Hi!
I was looking at the French submited speech data, and I saw that only a part of it was in the Voxforge repository for download. The rest seems to be in the upload directory, which is access restricted, so it is not very easy to recover all the corpus except manually from the download page.
Is there a specific reason for that, or is there a way to get the corpus easily? I saw this post where Ken says:
Unfortunately I have not moved any German audio to subversion.
However, here is quick and dirty way to get the audio:
1. $wget -r -l2 http://www.voxforge.org/home/downloads/speech/german-speech-files -A "ralfherzog*"
this will create a directory called www.voxforge.org
2. search the directory for *.zip files using Gnome's search tool, and drag the results to the directory you want.
I'm not a wget expert but I don't think it's going to get files which are not in the specified directory. Any help?
Thanks a lot!
Marion
Hello Marion
> Is there a specific reason for that
Ken is a bit busy nowdays :) let's not distract him
I think
wget -r -l2 http://www.voxforge.org/home/downloads/speech/french-speech-files
will just work for you.
It's what I did but as I said before, most of the corpus is in the updload directory, and to access it you need the complete address to each zip file, like http://voxforge.org/uploads/q0/0Q/q00QgKBqYb4KK6_qzhITig/phil_be-20090310-mif.zip, so you can't just do
$wget -r -l3 http://www.voxforge.org/uploads
I found a solution using WinHTTrack but wget should have worked too, it's just that you have to download a lot of stuff and then erase all but the zip files you want.
I just wanted to point out that not all French data is in the repository, but I perfectly understand that you don't have time to process all!
Thanks anyway for the answer and this project, this is great!
Marion
Hi Marion,
>I just wanted to point out that not all French data is in the repository,
All the French submissions are now in the repository:
http://www.repository.voxforge1.org/downloads/fr/Trunk/Audio/
Ken
Hi Ken,
ooooops, I wanted to download the French corpus today but I've made a mistake and I've downloaded much more than expected.
I hope not to have been the cause of trouble for your server.
Sorry about that.
Samuel-
Hi Samuel,
No worries, that is why the VoxForge respository is on a separate server from the website front-end.
Ken

▶ _STATED PROBLEM A_
Write out the forum thread word for word between "Thanks a lot!" and "files you want.", inclusive.
The forum thread and the records below it come from unrelated sources.

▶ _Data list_
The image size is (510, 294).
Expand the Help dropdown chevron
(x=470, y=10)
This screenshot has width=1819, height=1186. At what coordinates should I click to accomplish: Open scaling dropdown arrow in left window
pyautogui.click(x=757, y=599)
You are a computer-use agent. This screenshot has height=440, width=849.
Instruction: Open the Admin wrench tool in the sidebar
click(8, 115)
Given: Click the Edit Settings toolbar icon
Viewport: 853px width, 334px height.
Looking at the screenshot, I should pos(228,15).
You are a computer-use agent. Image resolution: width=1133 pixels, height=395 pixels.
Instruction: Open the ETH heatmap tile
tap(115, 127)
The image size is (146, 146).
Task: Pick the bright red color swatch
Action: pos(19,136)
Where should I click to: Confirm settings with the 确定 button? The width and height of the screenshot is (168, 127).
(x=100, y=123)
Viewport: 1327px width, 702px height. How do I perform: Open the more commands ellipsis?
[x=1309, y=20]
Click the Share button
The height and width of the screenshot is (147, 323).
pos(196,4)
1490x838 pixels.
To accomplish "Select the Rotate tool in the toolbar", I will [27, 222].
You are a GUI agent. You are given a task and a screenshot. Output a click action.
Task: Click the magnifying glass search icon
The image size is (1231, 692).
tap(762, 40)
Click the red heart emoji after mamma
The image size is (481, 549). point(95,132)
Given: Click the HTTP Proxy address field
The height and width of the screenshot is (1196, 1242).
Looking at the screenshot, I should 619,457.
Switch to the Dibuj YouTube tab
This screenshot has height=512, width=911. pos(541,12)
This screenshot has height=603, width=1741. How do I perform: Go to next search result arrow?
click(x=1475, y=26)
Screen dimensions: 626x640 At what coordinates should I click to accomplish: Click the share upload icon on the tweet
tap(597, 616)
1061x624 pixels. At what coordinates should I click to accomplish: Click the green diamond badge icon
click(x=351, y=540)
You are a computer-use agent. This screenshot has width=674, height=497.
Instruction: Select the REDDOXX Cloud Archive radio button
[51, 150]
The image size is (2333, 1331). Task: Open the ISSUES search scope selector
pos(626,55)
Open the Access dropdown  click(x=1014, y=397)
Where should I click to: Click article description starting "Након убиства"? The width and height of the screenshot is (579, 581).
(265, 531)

▶ _STATED PROBLEM B_
Please convert the records between the lines holding "has height=440, width=849." and "Looking at the screenshot, I should 619,457.", inclusive, into a numbered list, leaving out any blank lines.

▶ _TASK OUTPUT A_
Thanks a lot!
Marion
Hello Marion
> Is there a specific reason for that
Ken is a bit busy nowdays :) let's not distract him
I think
wget -r -l2 http://www.voxforge.org/home/downloads/speech/french-speech-files
will just work for you.
It's what I did but as I said before, most of the corpus is in the updload directory, and to access it you need the complete address to each zip file, like http://voxforge.org/uploads/q0/0Q/q00QgKBqYb4KK6_qzhITig/phil_be-20090310-mif.zip, so you can't just do
$wget -r -l3 http://www.voxforge.org/uploads
I found a solution using WinHTTrack but wget should have worked too, it's just that you have to download a lot of stuff and then erase all but the zip files you want.

▶ _TASK OUTPUT B_
1. You are a computer-use agent. This screenshot has height=440, width=849.
2. Instruction: Open the Admin wrench tool in the sidebar
3. click(8, 115)
4. Given: Click the Edit Settings toolbar icon
5. Viewport: 853px width, 334px height.
6. Looking at the screenshot, I should pos(228,15).
7. You are a computer-use agent. Image resolution: width=1133 pixels, height=395 pixels.
8. Instruction: Open the ETH heatmap tile
9. tap(115, 127)
10. The image size is (146, 146).
11. Task: Pick the bright red color swatch
12. Action: pos(19,136)
13. Where should I click to: Confirm settings with the 确定 button? The width and height of the screenshot is (168, 127).
14. (x=100, y=123)
15. Viewport: 1327px width, 702px height. How do I perform: Open the more commands ellipsis?
16. [x=1309, y=20]
17. Click the Share button
18. The height and width of the screenshot is (147, 323).
19. pos(196,4)
20. 1490x838 pixels.
21. To accomplish "Select the Rotate tool in the toolbar", I will [27, 222].
22. You are a GUI agent. You are given a task and a screenshot. Output a click action.
23. Task: Click the magnifying glass search icon
24. The image size is (1231, 692).
25. tap(762, 40)
26. Click the red heart emoji after mamma
27. The image size is (481, 549). point(95,132)
28. Given: Click the HTTP Proxy address field
29. The height and width of the screenshot is (1196, 1242).
30. Looking at the screenshot, I should 619,457.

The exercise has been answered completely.